**RECORDS FOR THIS EXERCISE**
───

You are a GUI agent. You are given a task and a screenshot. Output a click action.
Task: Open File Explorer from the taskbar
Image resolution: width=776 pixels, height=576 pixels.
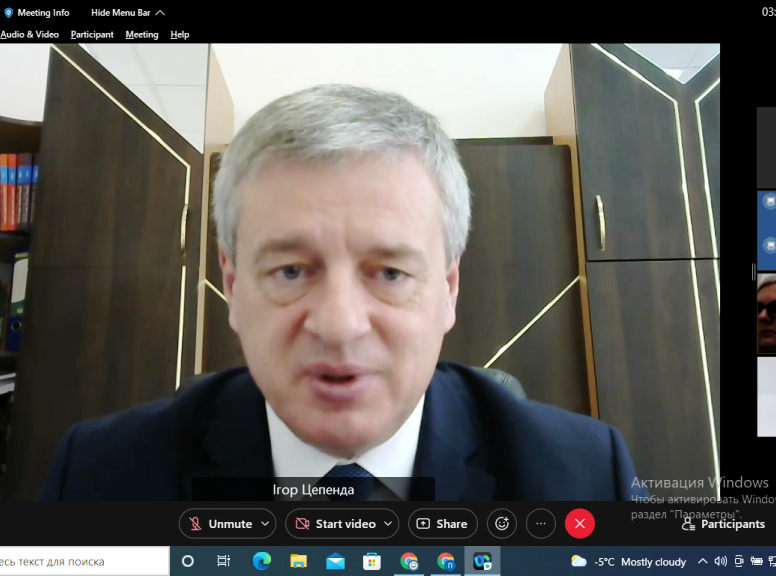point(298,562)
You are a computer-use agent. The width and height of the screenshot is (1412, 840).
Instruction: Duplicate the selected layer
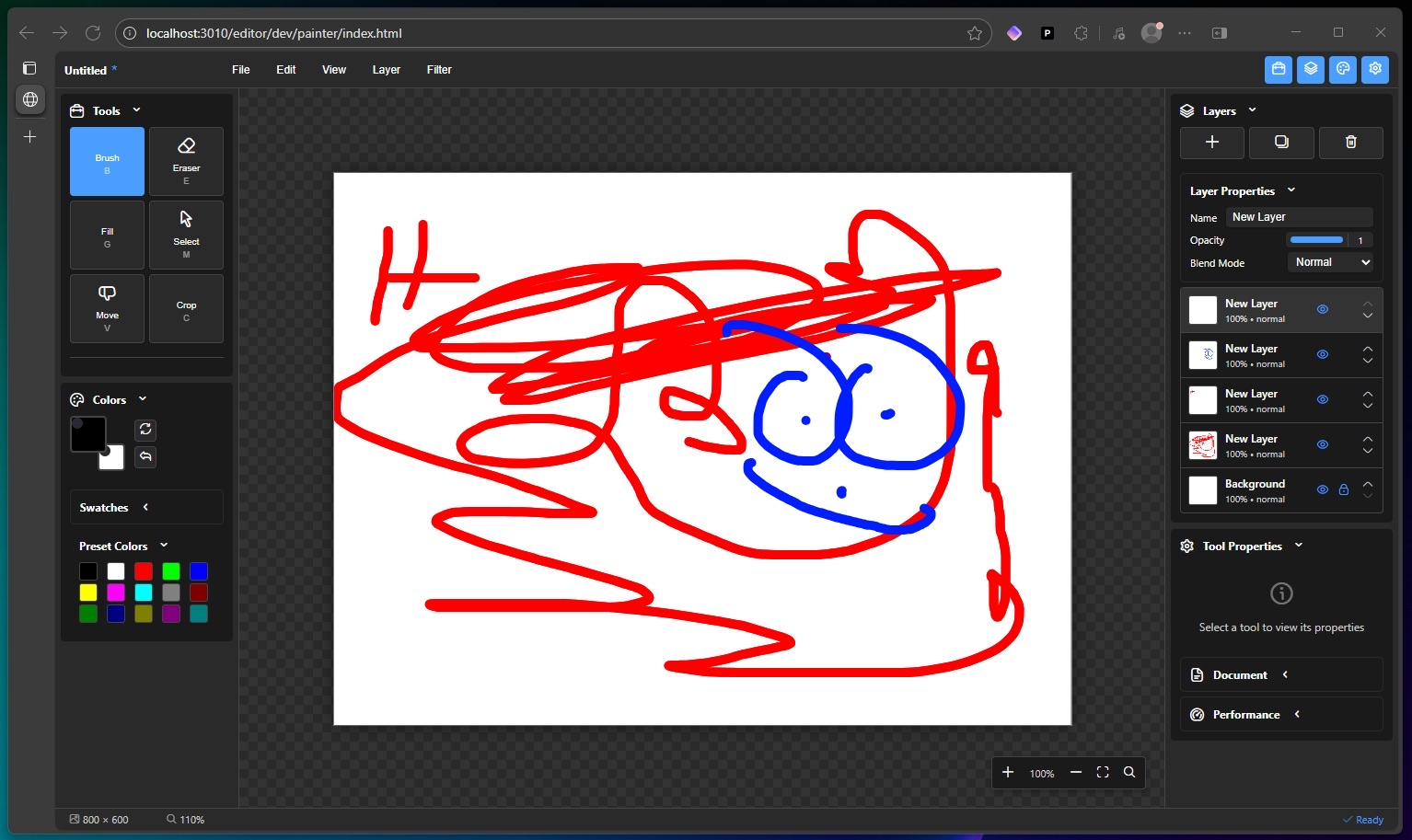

───

**TASK ITEM**
All the material above should be written out exactly, with images omitted.

**REPLY TO THE EXERCISE**
You are a GUI agent. You are given a task and a screenshot. Output a click action.
Task: Open File Explorer from the taskbar
Image resolution: width=776 pixels, height=576 pixels.
point(298,562)
You are a computer-use agent. The width and height of the screenshot is (1412, 840).
Instruction: Duplicate the selected layer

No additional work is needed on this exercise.